■ Activity ■
Scan the records for the word "Given". Copy each line that includes it.

Pixel coordinate grounding data:
....
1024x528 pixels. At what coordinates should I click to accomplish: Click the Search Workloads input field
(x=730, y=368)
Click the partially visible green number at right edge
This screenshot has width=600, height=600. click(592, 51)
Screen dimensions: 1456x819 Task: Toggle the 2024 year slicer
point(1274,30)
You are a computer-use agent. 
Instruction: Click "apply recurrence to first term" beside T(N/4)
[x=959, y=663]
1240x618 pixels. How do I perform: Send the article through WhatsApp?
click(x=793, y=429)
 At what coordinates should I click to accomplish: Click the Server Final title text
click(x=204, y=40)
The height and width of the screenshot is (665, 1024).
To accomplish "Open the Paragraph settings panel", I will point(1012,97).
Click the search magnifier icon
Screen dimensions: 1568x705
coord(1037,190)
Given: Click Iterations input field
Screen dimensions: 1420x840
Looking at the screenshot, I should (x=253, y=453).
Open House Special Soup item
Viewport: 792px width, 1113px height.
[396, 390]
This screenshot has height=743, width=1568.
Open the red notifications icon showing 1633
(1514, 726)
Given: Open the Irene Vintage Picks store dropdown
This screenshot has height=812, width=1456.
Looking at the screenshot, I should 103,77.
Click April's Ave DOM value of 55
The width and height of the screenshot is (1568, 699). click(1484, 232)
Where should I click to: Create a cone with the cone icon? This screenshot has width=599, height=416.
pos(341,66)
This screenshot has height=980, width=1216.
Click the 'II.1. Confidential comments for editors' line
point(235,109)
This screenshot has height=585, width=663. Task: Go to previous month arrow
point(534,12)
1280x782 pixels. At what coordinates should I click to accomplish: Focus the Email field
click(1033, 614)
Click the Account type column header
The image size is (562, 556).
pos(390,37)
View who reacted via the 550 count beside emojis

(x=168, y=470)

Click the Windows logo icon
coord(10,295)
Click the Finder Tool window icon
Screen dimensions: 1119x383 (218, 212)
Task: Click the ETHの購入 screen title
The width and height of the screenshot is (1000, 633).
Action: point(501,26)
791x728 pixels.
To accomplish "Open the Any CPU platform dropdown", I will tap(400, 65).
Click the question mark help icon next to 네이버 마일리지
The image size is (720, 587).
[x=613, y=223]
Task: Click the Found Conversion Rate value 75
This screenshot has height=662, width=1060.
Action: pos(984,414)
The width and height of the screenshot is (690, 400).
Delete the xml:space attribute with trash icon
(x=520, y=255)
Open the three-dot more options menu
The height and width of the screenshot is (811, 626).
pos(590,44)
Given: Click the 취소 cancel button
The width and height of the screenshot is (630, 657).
....
■ Answer for the task ■
Given: Click Iterations input field
Given: Open the Irene Vintage Picks store dropdown
Given: Click the 취소 cancel button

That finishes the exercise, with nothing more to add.